Each line from the one containing "Where should I click to: Click Siirrä" through the end of the data is to be written out exactly, and nothing more.

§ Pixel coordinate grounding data
====
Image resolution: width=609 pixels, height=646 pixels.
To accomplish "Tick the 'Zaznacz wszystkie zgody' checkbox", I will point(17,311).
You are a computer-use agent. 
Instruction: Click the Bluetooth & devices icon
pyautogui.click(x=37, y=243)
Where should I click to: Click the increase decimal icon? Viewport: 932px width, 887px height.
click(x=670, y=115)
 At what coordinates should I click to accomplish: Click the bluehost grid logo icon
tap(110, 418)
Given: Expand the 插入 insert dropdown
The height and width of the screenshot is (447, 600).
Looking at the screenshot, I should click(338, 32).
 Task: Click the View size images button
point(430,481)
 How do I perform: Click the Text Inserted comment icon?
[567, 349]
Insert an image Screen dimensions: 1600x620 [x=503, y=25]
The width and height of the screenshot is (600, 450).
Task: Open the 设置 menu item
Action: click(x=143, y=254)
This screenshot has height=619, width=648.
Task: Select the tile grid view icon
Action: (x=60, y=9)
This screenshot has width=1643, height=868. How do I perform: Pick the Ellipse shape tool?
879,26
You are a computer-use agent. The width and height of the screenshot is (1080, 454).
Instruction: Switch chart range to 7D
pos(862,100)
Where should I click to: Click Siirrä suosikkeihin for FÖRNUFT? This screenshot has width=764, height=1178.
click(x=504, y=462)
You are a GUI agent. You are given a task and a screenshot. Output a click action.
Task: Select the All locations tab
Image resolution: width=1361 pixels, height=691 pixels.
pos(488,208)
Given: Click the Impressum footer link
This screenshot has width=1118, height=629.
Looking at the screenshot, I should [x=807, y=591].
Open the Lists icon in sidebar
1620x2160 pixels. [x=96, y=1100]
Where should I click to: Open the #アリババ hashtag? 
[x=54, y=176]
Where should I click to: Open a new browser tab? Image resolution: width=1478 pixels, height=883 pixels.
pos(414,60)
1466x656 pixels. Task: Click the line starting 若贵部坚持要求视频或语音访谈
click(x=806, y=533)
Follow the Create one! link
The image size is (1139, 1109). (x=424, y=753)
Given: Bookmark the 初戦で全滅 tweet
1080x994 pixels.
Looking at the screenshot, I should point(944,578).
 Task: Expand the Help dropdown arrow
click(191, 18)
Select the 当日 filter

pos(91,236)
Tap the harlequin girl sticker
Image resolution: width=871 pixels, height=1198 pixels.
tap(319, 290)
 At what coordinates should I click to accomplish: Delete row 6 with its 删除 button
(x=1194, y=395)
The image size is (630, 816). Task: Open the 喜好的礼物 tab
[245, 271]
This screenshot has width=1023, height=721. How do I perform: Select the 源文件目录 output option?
====
§ TASK SOLUTION
Where should I click to: Click Siirrä suosikkeihin for FÖRNUFT? This screenshot has width=764, height=1178.
click(x=504, y=462)
You are a GUI agent. You are given a task and a screenshot. Output a click action.
Task: Select the All locations tab
Image resolution: width=1361 pixels, height=691 pixels.
pos(488,208)
Given: Click the Impressum footer link
This screenshot has width=1118, height=629.
Looking at the screenshot, I should [x=807, y=591].
Open the Lists icon in sidebar
1620x2160 pixels. [x=96, y=1100]
Where should I click to: Open the #アリババ hashtag? 
[x=54, y=176]
Where should I click to: Open a new browser tab? Image resolution: width=1478 pixels, height=883 pixels.
pos(414,60)
1466x656 pixels. Task: Click the line starting 若贵部坚持要求视频或语音访谈
click(x=806, y=533)
Follow the Create one! link
The image size is (1139, 1109). (x=424, y=753)
Given: Bookmark the 初戦で全滅 tweet
1080x994 pixels.
Looking at the screenshot, I should point(944,578).
 Task: Expand the Help dropdown arrow
click(191, 18)
Select the 当日 filter

pos(91,236)
Tap the harlequin girl sticker
Image resolution: width=871 pixels, height=1198 pixels.
tap(319, 290)
 At what coordinates should I click to accomplish: Delete row 6 with its 删除 button
(x=1194, y=395)
The image size is (630, 816). Task: Open the 喜好的礼物 tab
[245, 271]
This screenshot has width=1023, height=721. How do I perform: Select the 源文件目录 output option?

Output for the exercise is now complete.